2. Dynamic Analysis Tools
There's a wealth of tools that'll simulate disk-read errors, out of memory errors, and other failures like this. Even if you expect to always have enough memory, OOM conditions may happen even temporarily. Tools like AppVerifier help detect heap buffer overruns, underruns, and bad API usage. Run your test passes under tools like these.

3. Static Analysis
There's a host of tools which can analyze source code and look for problems. Run these as often as possible and fix all the issues which come up. If they are quick to run, make a clean run checkin requirement.

4. Establish a feedback loop
Even with the strictest coding standards, strict testing, and excellent tools, crashes will happen. Eventually, your code will run in an unexpected environment, some external influence on the program will corrupt its environment, or some maintenance coder two years down the road will checkin a "fix" that introduces a crashing regression for some customers. Have someway for your customers to send you dump files whenever a crash does happen. If you happen to support Windows, this is really easy. Microsoft has a site for getting access to all the crash data that the customer would send for your product. Establishing an account is free (as in beer), but does require you to provide a VeriSign ID to establish identity, so noone else will try to get at your data. My company uses this, and it allows us to focus on the top N crashes that occur in our products so we get the most bang for our bug.
Even if you do all of the above, there will still be some crashes in the product.

What not to do:
1. Swallow all exceptions
This'll make your code appear more stable on the surface, but by blindly swallowing exceptions you are forcing your code to operate in a state you never designed for.

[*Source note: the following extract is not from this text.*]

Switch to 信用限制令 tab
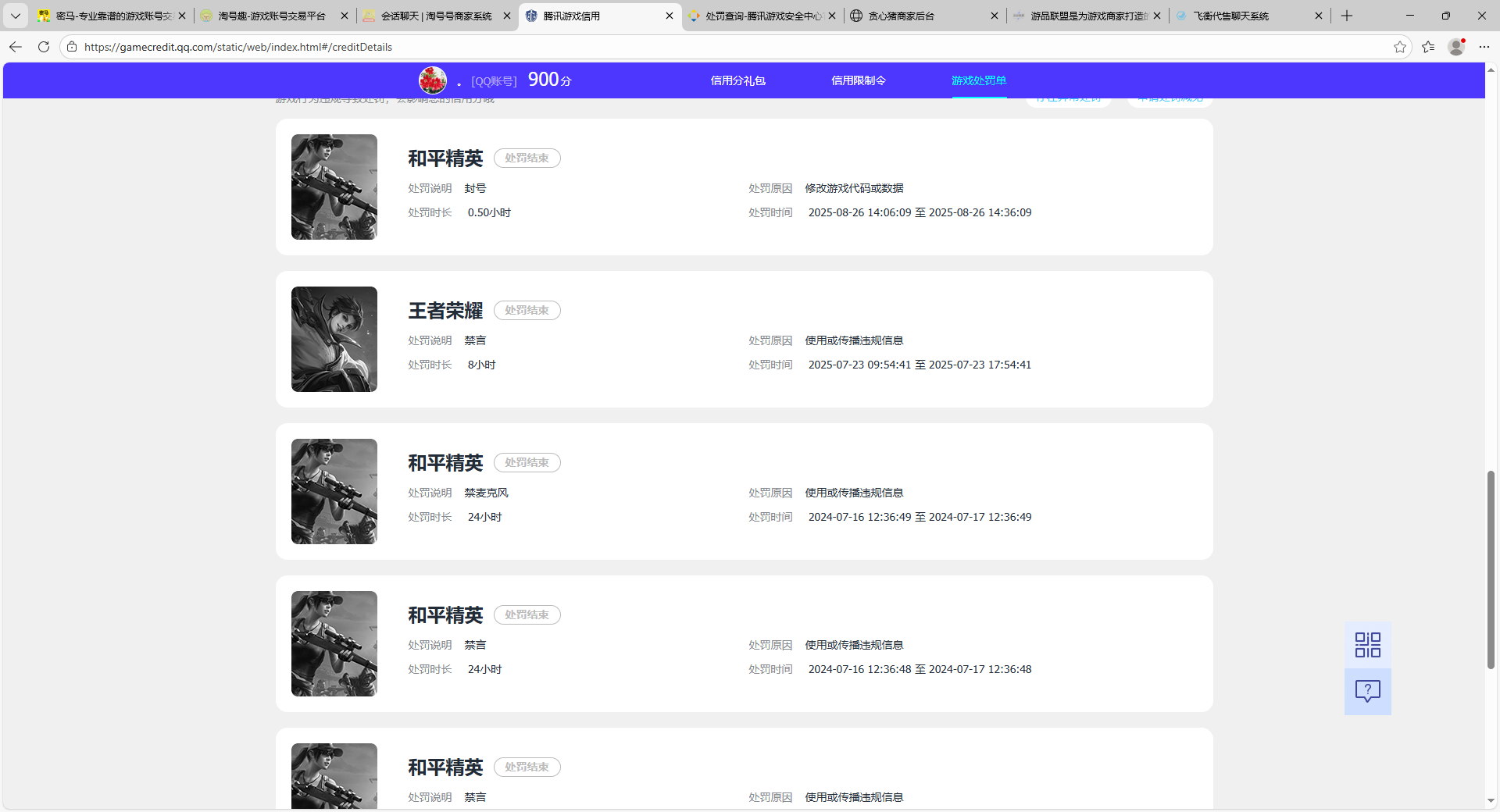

All you really do is turn an easy to diagnose crash into an impossible to diagnose crash, or worse, a bug that just results in silent data corruption.

2. Believe that using library x/Java/.Net/STL/etc. will fix your problems
All of the above are just tools, but it is still possible to have crashes even if you use these tools 100%. An OOM exception in any of the above is more graceful and more recoverable than an access violation, but you're still going to have to do a lot of work to make sure you eradicate the sources of exceptions in your code as well as make sure the exceptions you do expect and can recover from you can actually rollback/retry/etc. to leave your data in a valid state.